Obras na Escola António Arroio motivam vaias a José Sócrates

Os alunos da Escola Secundária Artística António Arroio, em Lisboa, receberam hoje com vaias uma delegação do Governo encabeçada por José Sócrates. "Governo fascista é a morte do artista" foi o grito de protesto escolhido pelos estudantes para contestar as obras de requalificação daquele estabelecimento em época de exames e dar voz a receios de descaracterização.

RTP /
"Governo fascista é a morte do artista", gritaram os alunos que integraram a manifestação na Escola António Arroio André Kosters, Lusa

O arranque de obras no momento em que os exames são depositados nas secretárias dos alunos esteve na base dos protestos que o primeiro-ministro encontrou à chegada à Escola Secundária Artística António Arroio. Protestos que viriam a ser ignorados pela delegação do Governo, que deixou o estabelecimento de ensino pelas traseiras, evitando a concentração de estudantes.

À reportagem da Antena 1, um dos alunos concentrados no local deu voz às queixas de falta de sentido de oportunidade na calendarização das obras, que o Ministério da Educação enquadra no Programa de Modernização do Parque Escolar do Ensino Secundário.

"Nós temos exames nacionais, temos provas de aptidão artística e estão a fazer obras na nossa escola nessa altura. Não temos condições nenhumas para fazermos o nosso trabalho. Temos de fazer em menos tempo mais trabalho. Não temos como. E fazem obras numa escola que está em perfeitas condições para aquilo que tem que fazer", afirmou o estudante.

No entanto, a adesão à manifestação não foi unânime. Um segundo grupo de estudantes demarcou-se dos protestos, referindo-se às obras como "a melhor coisa que podiam fazer na escola".

Em declarações à agência Lusa, Daniela Romão, uma aluna do 12.º ano de Design e Comunicação, disse lamentar que o corpo estudantil não tenha sido auscultado no âmbito da requalificação da António Arroio, de forma a ter a oportunidade de fazer chegar à ministra da Educação, "de uma forma mais serena", as suas propostas. "Sentimo-nos injustiçados por não haver qualquer tipo de comunicação por parte do conselho executivo", desabafou.

Crise nos discursos do Governo

No interior da escola, o primeiro-ministro preferiu passar ao lado dos protestos e fazer a apologia do Programa de Modernização no Ensino Secundário. Um "investimento", disse José Sócrates, que "vai dar mais oportunidades às futuras gerações". O governante aproveitou a ocasião para aludir ao momento de crise, argumentando que nenhum responsável político em funções esteve alguma vez a braços com um tal cenário.

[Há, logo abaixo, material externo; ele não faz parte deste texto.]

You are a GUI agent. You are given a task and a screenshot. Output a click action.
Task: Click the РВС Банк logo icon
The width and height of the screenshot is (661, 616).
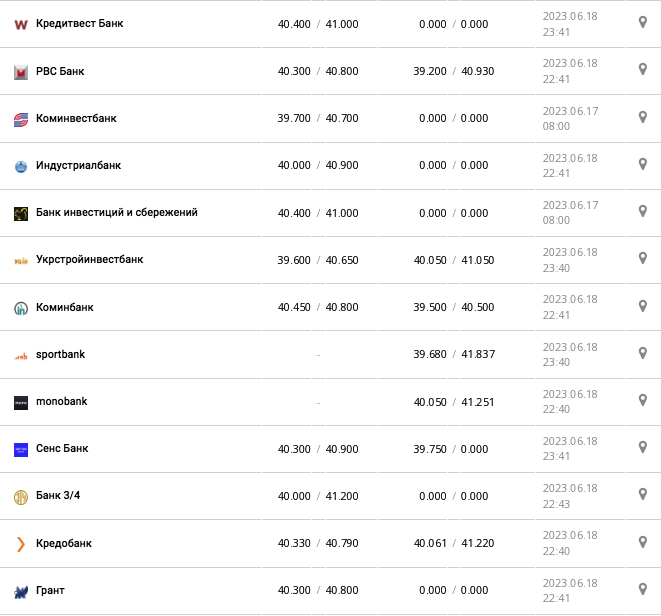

José Sócrates desfiou também o calendário do programa de requalificação do parque escolar. Actualmente, referiu, as autarquias têm em mãos, com o apoio de verbas comunitárias, a construção de 260 centros escolares. Obras que se seguiram ao fecho de mais de 2.500 estabelecimentos do 1.º ciclo "responsáveis pela exclusão, pelo abandono e pelos níveis de insucesso escolar".

Por seu turno, a ministra da tutela, Maria de Lurdes Rodrigues, garantiu que as 75 obras de requalificação do parque escolar agendadas para 2009 deverão estar adjudicadas até ao final de Junho. Num eco das palavras de José Sócrates, a ministra da Educação socorreu-se da crise para defender a ideia de que as obras nas escolas estão ligadas ao combate à recessão.